Since the start of the latest outbreak of SARS-CoV-2 in Shanghai, we have systematically collected data from patients infected with SARS-CoV-2 virus and admitted to the ‘Four-leaf Clover’ Fangcang makeshift shelter hospital (which was converted from the National Exhibition and Convention Centre, NECC; referred to as NECC Fangcang hospital hereafter) using a structured electronic questionnaire. Registered data included demographic and clinical characteristics, results of SARS-CoV-2 testing and COVID-19 vaccination, etc. The database was then linked to the hospital’s electronic medical records (EMRs) for extraction of additional information routinely recorded during the stay at a hospital. The data on demographic and clinical characteristics, results of SARS-CoV-2 testing, and COVID-19 vaccination were obtained from community-based healthy controls, using the same structured electronic questionnaire described above.

The study population is composed of (1) all diagnosed COVID-19 patients confirmed by PCR testing: one positive testing of a single tube and admitted to NECC Fangcang hospital between 9th April and 30th May 2022, and (2) 228 community-based healthy controls from a sample of (>18 years of age) community-based residents who were tested negative in two consecutive samples, separated by at least 24 h. Of the 280 eligible controls selected, 52 declined to participate. Each control was then matched to two COVID-19 cases. Those who received at least one shot of approved vaccines were considered vaccinated. For symptomatic infections, the severity of illness was grouped into three categories: mild, moderate, and severe as defined by the Protocol for Diagnosis and Treatment of COVID-19 (Trial 9th edition) (Appendix Table 1A). Patients or the public were not involved in the design, conduct, reporting, or dissemination plans of our research.

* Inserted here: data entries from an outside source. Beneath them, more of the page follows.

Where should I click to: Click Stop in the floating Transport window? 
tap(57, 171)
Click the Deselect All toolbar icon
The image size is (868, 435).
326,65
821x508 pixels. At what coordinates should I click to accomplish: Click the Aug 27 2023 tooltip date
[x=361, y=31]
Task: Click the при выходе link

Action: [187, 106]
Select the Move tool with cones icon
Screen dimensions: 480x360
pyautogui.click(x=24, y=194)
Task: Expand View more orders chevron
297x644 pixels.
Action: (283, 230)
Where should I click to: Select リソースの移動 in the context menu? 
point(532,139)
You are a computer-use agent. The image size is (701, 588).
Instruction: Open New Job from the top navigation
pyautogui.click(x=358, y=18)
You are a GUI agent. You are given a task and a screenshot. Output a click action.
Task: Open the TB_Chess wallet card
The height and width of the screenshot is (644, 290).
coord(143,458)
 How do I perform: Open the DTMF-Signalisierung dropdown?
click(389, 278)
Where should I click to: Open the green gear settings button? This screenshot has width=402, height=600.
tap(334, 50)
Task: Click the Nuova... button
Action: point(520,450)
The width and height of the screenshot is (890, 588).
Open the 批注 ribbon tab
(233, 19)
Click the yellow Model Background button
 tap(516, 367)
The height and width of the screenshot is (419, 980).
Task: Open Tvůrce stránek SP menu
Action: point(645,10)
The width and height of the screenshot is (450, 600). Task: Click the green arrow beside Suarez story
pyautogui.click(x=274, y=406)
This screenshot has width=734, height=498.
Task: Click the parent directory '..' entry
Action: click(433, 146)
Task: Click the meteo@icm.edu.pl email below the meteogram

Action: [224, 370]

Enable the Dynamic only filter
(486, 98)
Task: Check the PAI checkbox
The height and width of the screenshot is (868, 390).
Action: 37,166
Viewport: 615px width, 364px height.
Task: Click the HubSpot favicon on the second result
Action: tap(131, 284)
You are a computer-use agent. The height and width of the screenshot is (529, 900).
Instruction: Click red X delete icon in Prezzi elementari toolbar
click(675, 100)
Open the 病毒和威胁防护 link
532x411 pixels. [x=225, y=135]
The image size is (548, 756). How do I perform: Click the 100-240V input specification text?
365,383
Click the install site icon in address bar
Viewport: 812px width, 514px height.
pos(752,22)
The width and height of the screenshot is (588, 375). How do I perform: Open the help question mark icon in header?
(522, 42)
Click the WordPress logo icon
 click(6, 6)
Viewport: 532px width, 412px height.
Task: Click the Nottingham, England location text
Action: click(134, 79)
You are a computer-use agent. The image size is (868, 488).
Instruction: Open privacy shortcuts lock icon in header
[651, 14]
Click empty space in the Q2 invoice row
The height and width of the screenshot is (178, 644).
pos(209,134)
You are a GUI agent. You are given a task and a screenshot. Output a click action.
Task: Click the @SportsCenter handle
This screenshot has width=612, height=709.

To analyze whether inactivated vaccines were effective in protecting against infection by the SARS-CoV-2 virus, we estimated the odds ratio (OR) of the vaccination by comparing community-based healthy controls with matched cases. To examine the potential benefits of vaccines in preventing symptomatic infection (vs. asymptomatic) and lessening moderate/severe illness (vs. mild), we estimated relative risk (RR) and OR as appropriate among patients infected with SARS-CoV-2 and patients with symptomatic infections between the vaccinated and unvaccinated.

The study protocol was approved by the Ethics Committee of Zhongshan Hospital Fudan University [IRB No. B2022-183(2)] and was registered with the Chinese Clinical Trials Registry and written informed consent was obtained for all study participants electronically.

In the case–control study, selected COVID-19 cases were matched to each healthy control in the ratio of 2:1 using propensity score matching (PSM). The individual propensity score was generated from a logistic regression model using infection status as the dependent variable and age, gender, marital status, hypertension, and diabetes as explainable variables. The cases were matched to controls using the nearest method, i.e., for each control, two cases of nearest neighbors were selected based on their propensity scores.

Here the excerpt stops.